For a list of sampling parameters, please refer to here.
Environment Setup
pip install ms-swift[llm] -U
Or install swift from source:
git clone https://github.com/modelscope/ms-swift.git
cd ms-swift
pip install -e '.[llm]'
Using PRM and ORM for Result Filtering
An important capability of sampling is supervising the process and results, which can be supported by setting additional parameters.
swift sample --model LLM-Research/Meta-Llama-3.1-8B-Instruct --sampler_engine lmdeploy --num_return_sequences 5 --n_best_to_keep 2 --dataset tastelikefeet/competition_math#5 --prm_model AI-ModelScope/GRM-llama3.2-3B-rewardmodel-ft --orm_model math
A jsonl file with a timestamp as the filename will be generated in the sample_output directory of the current folder. This file will contain at most 10 lines, each representing a complete messages format data.
The reason it contains at most 10 lines is that although 5 data points are processed in total, and 2 are kept for each data point (
n_best_to_keep), ORM may fail some validations, and failed data will not be retained in the file. Additionally, after adding--prm_modelor--orm_model, the file format is slightly different and includes arejected_responsekey, which contains the responses with the lowest PRM scores.
Customizing PRM or ORM
PRM and ORM can be customized by adding a new implementation in the plugin according to the existing code. For example:
class CustomPRM:
# The constructor should be parameterless
def __init__(self):
# Initialize here
pass
def __call__(self, infer_requests: List[InferRequest], ground_truths: List[str], **kwargs) -> List[Union[float, List[float]]]:
...
prms = {'custom': CustomPRM}
Afterward, use --prm_model custom in the command line.
Memory Control
If the sampled model and PRM are loaded into memory simultaneously, it may lead to an OOM (Out of Memory) issue. To address this, sampling can be divided into two stages:
- Stage 1: Specify
--modeland--sampler_enginewithout specifying--orm_modeland--prm_model. Perform sampling only and save the results to a file. - Stage 2: Specify
--sampler_engine no, along with--orm_modeland--prm_model, and also specify--cache_files. Perform only RM data filtering without re-sampling.

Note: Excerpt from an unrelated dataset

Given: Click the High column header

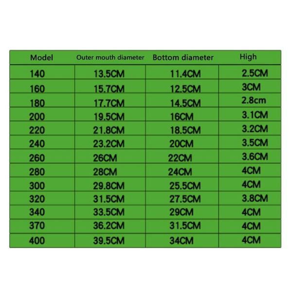Looking at the screenshot, I should coord(248,57).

By dividing the process into two stages, only one model is loaded at a time, avoiding OOM issues.
Practical Example
Please refer to the Reinforcement Fine-Tuning Script. This script provides a practical example of using sampling for reinforcement fine-tuning.

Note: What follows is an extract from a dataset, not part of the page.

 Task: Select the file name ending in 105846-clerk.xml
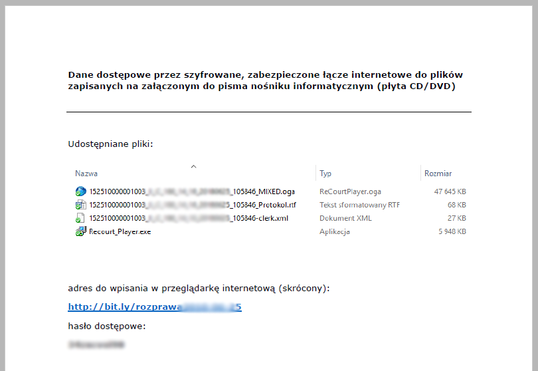pos(189,218)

Note: The actual effectiveness of this script is strongly related to the quality of the model, data, and RM. Therefore, it is presented only as an example. Users should modify this script and train their own RM and generator models accordingly.
Sampling From Large Model
SWIFT's sample supports using the OpenAI API to distill data with large models. Example:
OPENAI_API_KEY="your_api_key" \
swift sample \
--sampler_type distill \
--sampler_engine client \
--model deepseek-r1 \
--stream true \
--dataset tastelikefeet/competition_math#5 \
--num_return_sequences 1 \
--temperature 0.6 \
--top_p 0.95 \
--engine_kwargs '{"base_url":"https://dashscope.aliyuncs.com/compatible-mode/v1"}'
In this example:
base_url and model represent the API endpoint and model name, respectively. stream indicates the stream parameter for the request.
Note: For Deepseek-R1 series models, the output will be formatted as:<thinking>{reasoning_content}</thinking>\n\n<answer>{content}</answer>.